QUESTIONS AND ANSWERS

Social life from solitary circuits: a new paradigm of caste in social wasps. 
James Hunt, Univ. of Missouri.

Q:  If the larvae are able to refuse giving saliva to adults, why would they give it up at all?  Wouldn't selfish behavior be more beneficial to them?  What is the cost of refusing saliva?

A:  One possible answer addresses a phenomenon that may have played a role at the origin of the behavior. When the going gets tough, the tough eat the babies and then reproduce another day. Therefore larval trophallaxis may have originated, at least in part, as an appeasement to forestall cannibalism. Another possible answer–and one that may be central to maintaining the behavior once it evolved–is colony-level selection. The fitness payoff of a large number of gynes at the end of the season may have selected strongly for life history components, including the saliva trophallaxis behavior, that contribute to that payoff.

Q:  Do G1 and G2 vary in the amount of saliva shared?  Does the amount or frequency of saliva shared affect the amount of food it receives?

A:  These are unanswered questions. Inquiring minds (my own!) would like to know. I’d also like to know if the quality (nutrient content) of the saliva varies among individuals or across the lifetime of single individuals.

Q:  Does the "decision" of a G1 female to become a gyne or worker depend on her socially-influenced nutritional status?  Your model focuses on a developmental nutritional influence on adult caste/behavior.  How might variation in adult nutritional status influence plasticity?

A:  I think that variation in adult nutritional status is precisely what determines the options in the “queen lives” pathway for G1 females. When G1 females emerge in a colony environment with a living queen but few workers, they engage in maternal behaviors alloparentally, but the high costs of foraging (= depleted nourishment) constrain them from ovary development.

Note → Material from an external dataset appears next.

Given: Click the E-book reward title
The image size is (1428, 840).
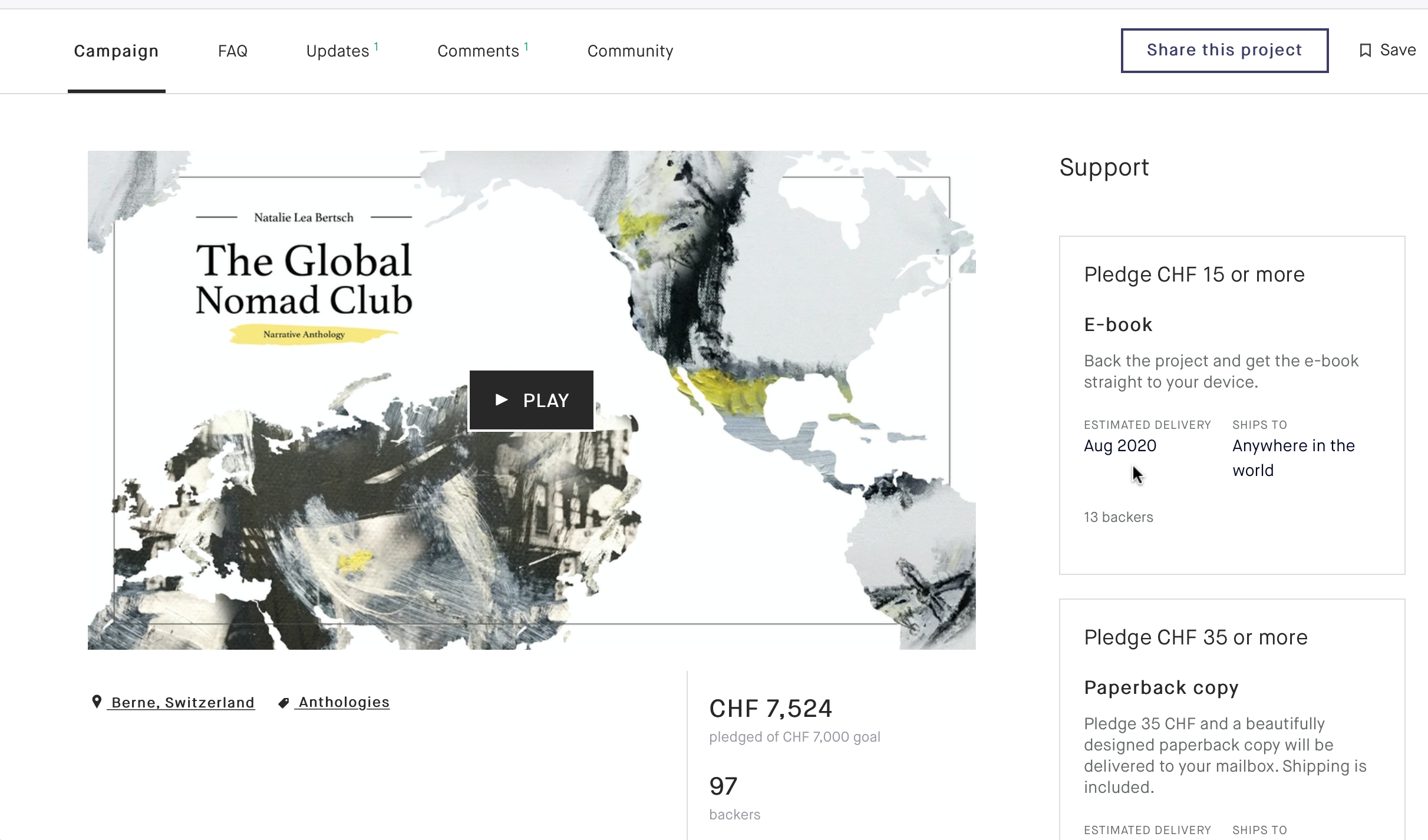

When G1 females emerge in a colony environment with an established worker force, they forage little. Consequently their ovaries can develop, they may establish “satellite” nests, and there they undertake maternal behaviors parentally. Dominance behaviors might well play a significant role in these plastic options in the G1 pathway, but dominance studies done heretofore have mostly looked at co-foundresses rather than offspring, and of course no previous studies have looked at offspring through G1/G2 lenses. Having mentioned co-foundresses – these, of course, were last season’s G2’s, and dominance interactions among them as foundresses play out in a distribution of nourishment (both received and retained) that is highest in alpha and lowest in omega. The few cite-able studies on intra-colony variation in nourishment are old, and the work very much needs to be repeated as well as expanded.